▸ Work to do
Count the lines in the items below that contain the string "Click". Give only the number.

▸ Data provided
start
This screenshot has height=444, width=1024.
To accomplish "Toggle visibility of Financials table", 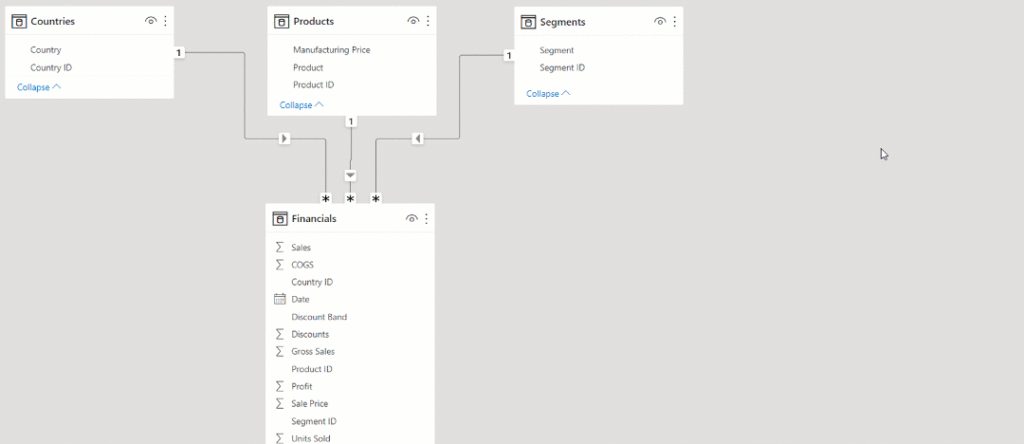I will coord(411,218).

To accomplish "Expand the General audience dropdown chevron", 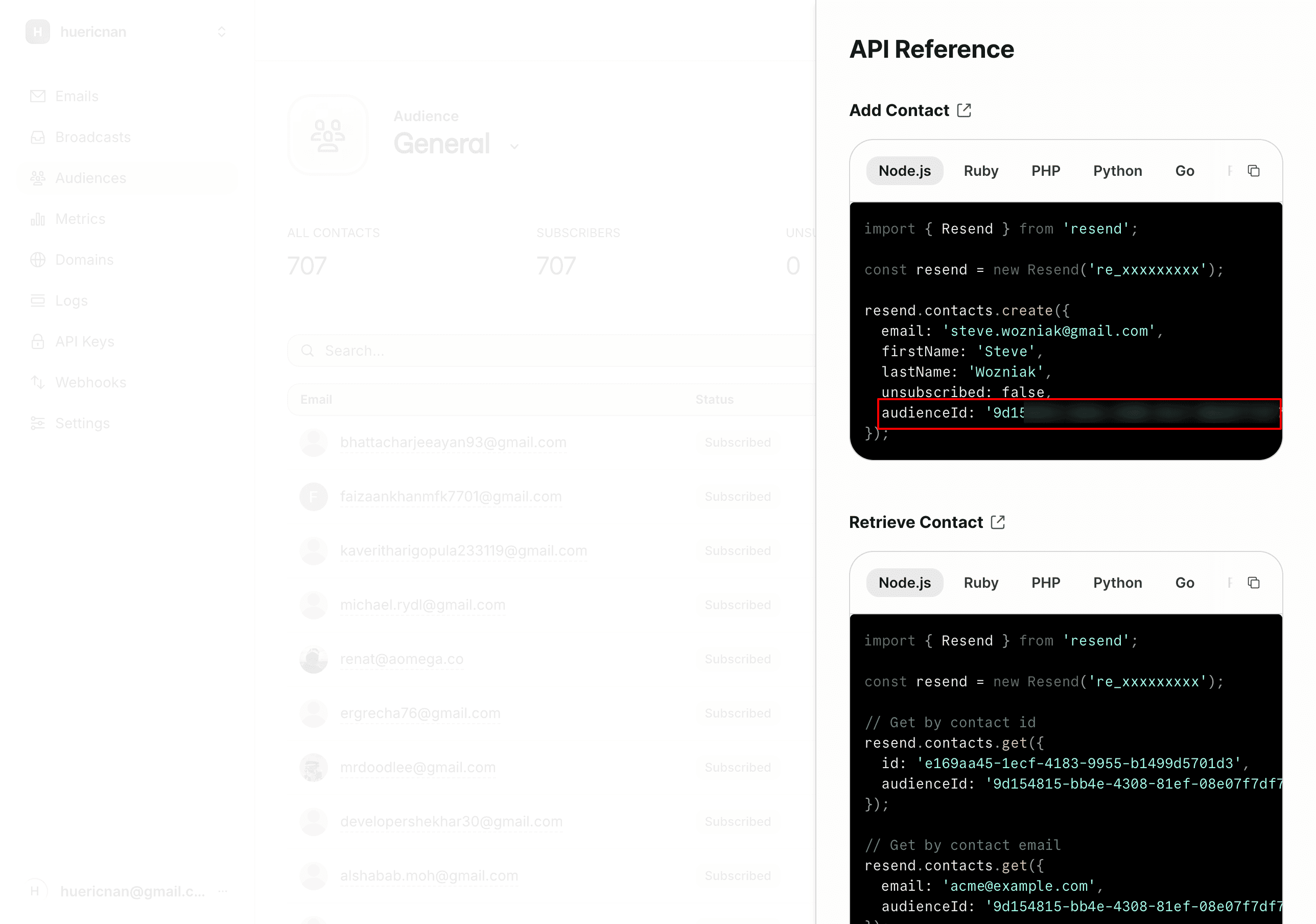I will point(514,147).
end
start
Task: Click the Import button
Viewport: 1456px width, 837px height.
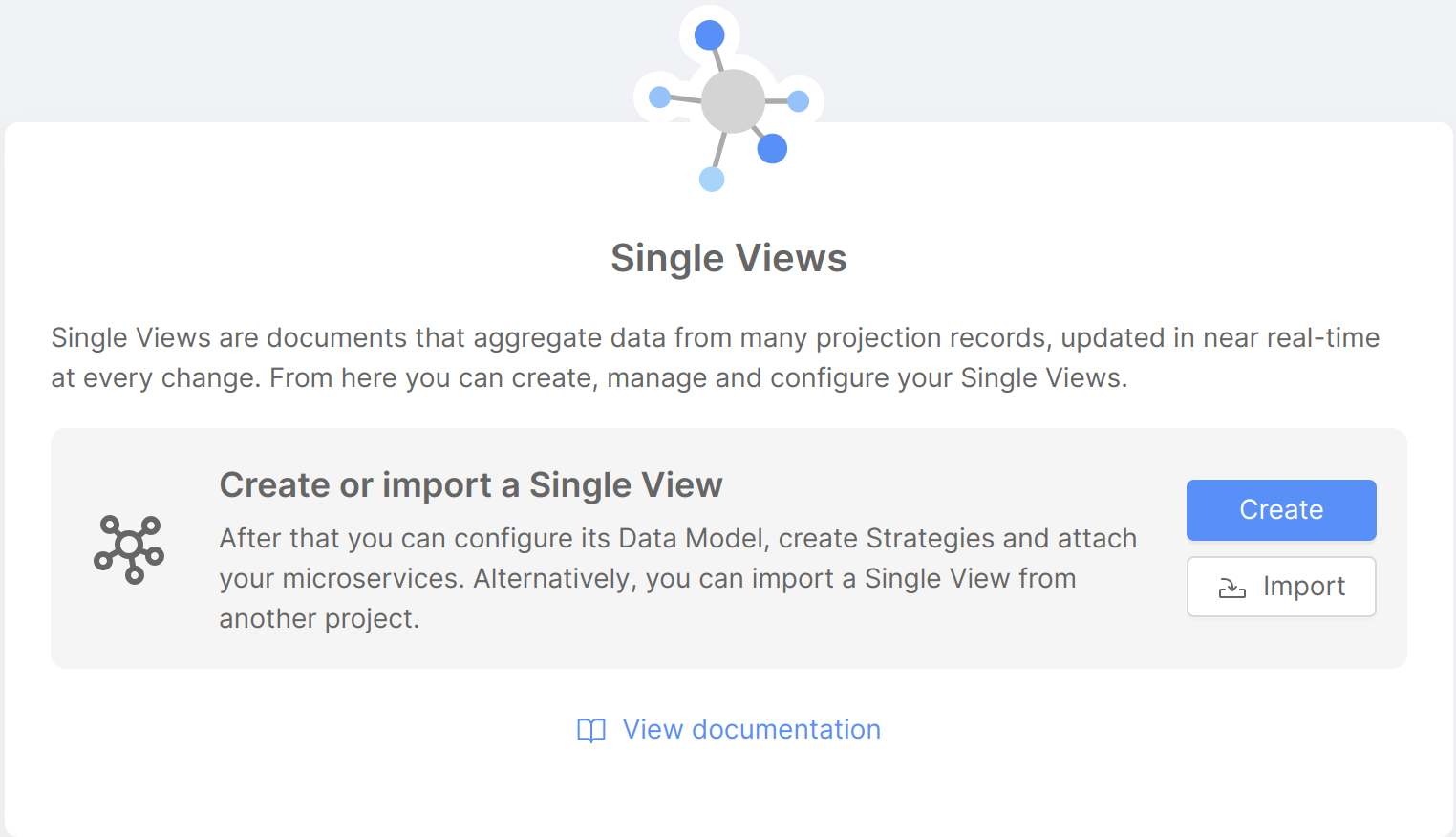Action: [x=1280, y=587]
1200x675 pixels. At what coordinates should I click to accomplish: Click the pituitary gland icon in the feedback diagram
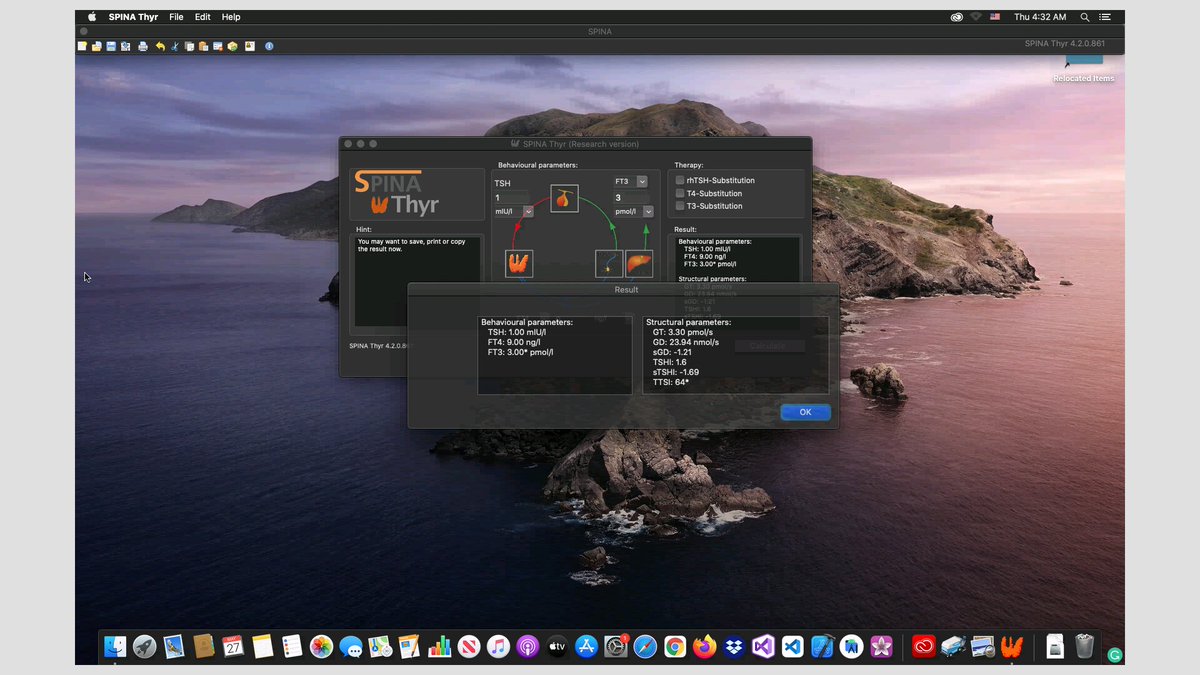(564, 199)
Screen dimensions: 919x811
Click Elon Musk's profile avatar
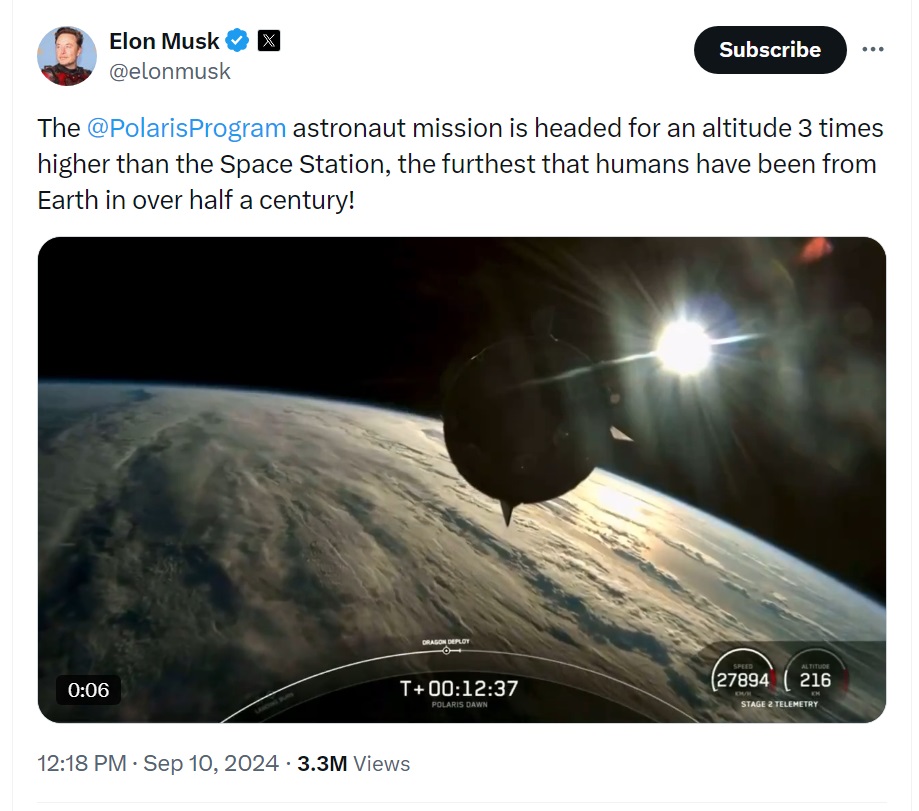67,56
end
start
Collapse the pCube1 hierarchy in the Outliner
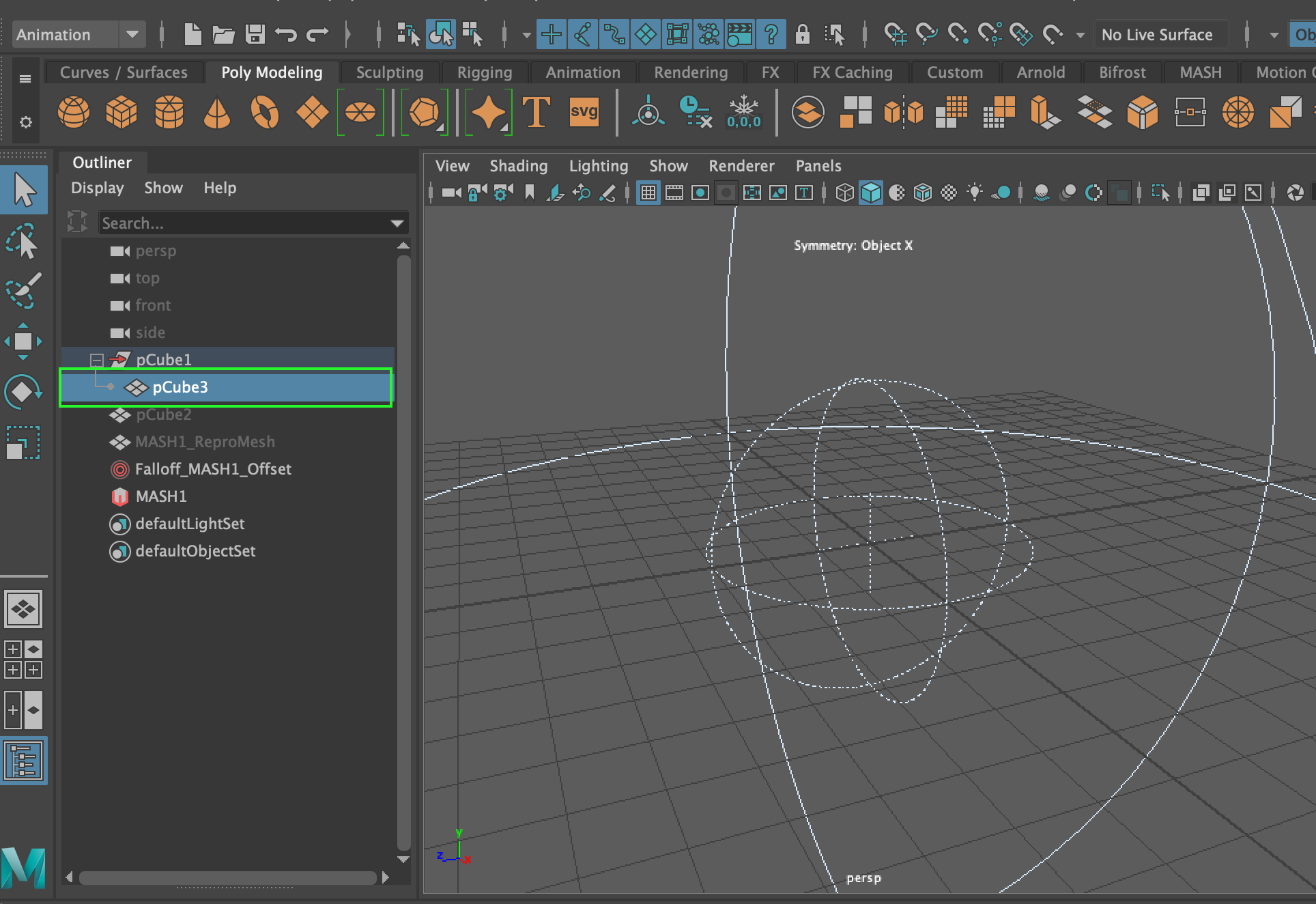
end
▸ Exercise output
3